NEARY: It does, I think. And he referenced that article in his statement. He said that one of the reasons he wrote that article is because he is trying to take responsibility for some of his past actions with women. Now, when that article came out in April, it caused a lot of buzz with some speculation that he might have written it to get ahead of some accusation that he saw might be coming at him. Also, in his fiction, Diaz has written a lot about relations between the sexes, most notably in "This Is How You Lose Her" in which the main character acts very badly in a series of relationships.

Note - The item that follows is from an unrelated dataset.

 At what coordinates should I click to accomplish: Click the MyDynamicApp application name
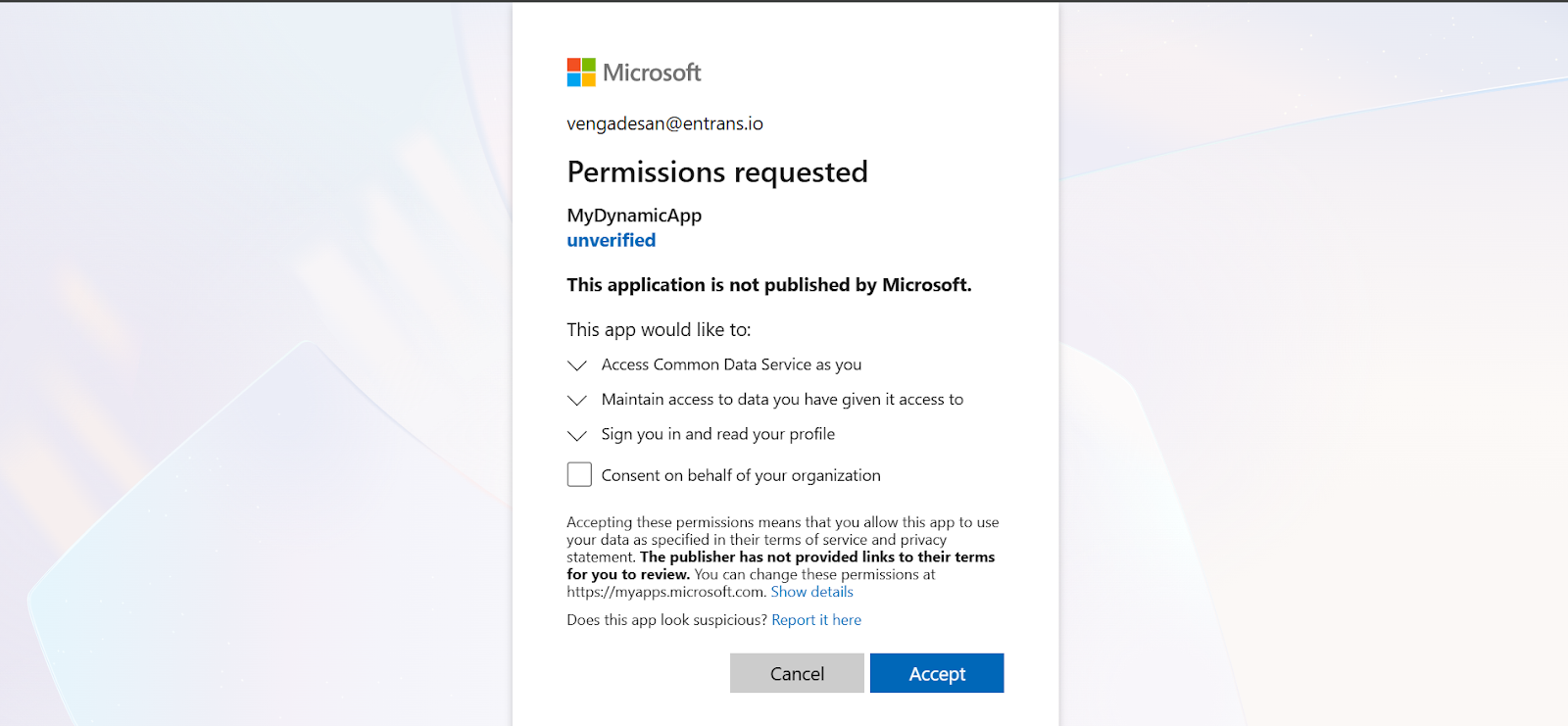coord(634,216)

GARCIA-NAVARRO: Is a womanizer, indeed.
NEARY: But, you know, that New Yorker piece - if you read it, it was very candid. A very detailed account of...

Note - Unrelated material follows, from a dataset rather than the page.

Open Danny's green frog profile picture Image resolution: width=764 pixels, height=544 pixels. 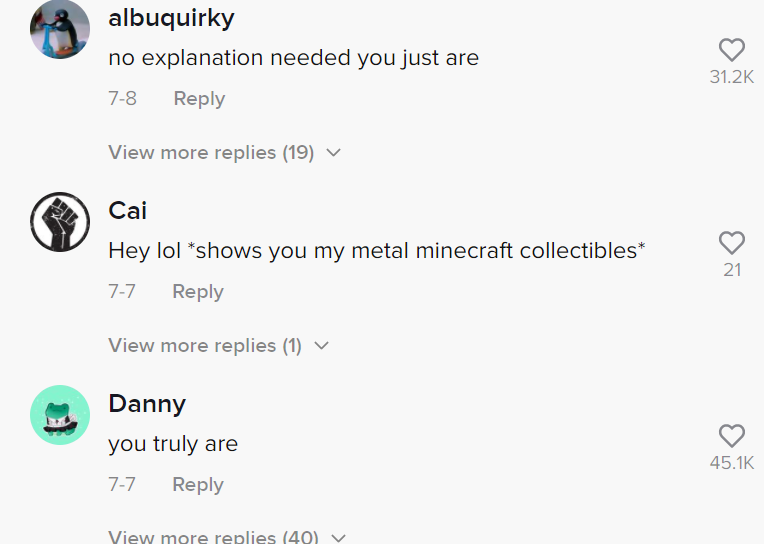coord(60,415)
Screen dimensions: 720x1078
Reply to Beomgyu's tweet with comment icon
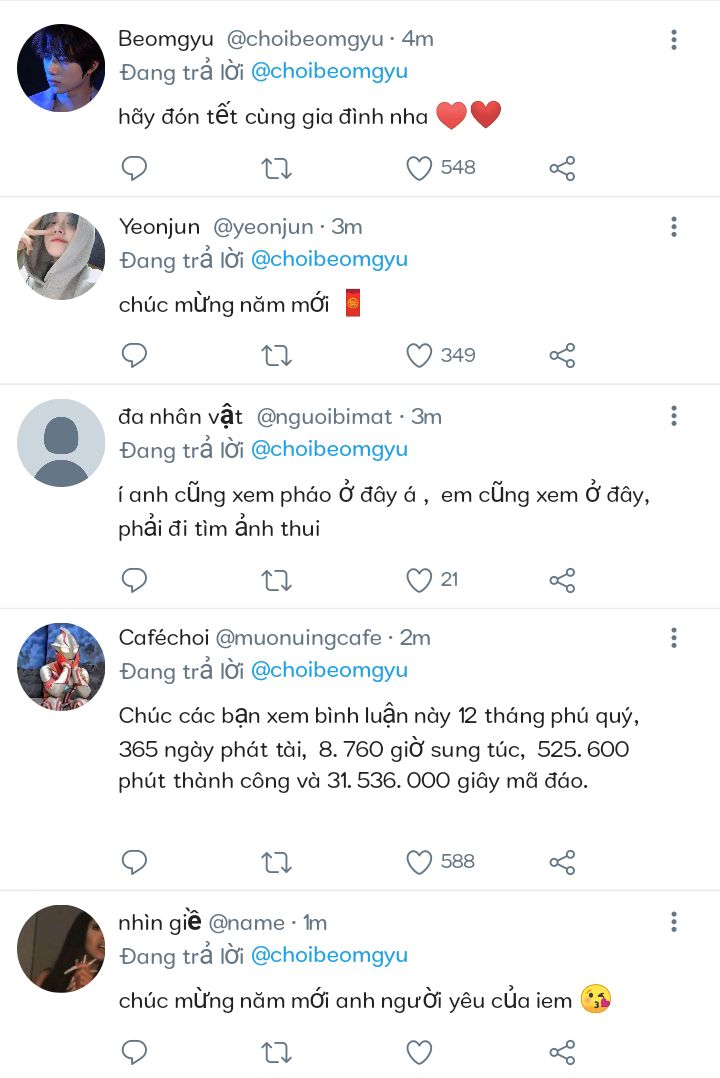tap(134, 168)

GARCIA-NAVARRO: It's very moving and very sad.
NEARY: ....A terrible experience for a child. So you have to wonder, how did that affect him?
GARCIA-NAVARRO: Lynn, it's also complicated because Diaz is a giant for the Latino community. I mean, he has written so powerfully about racism, the whiteness that suffuses the literary world. And his writing and his books really mean something to Latinos. And I've seen that reaction, too, of just incredible disappointment.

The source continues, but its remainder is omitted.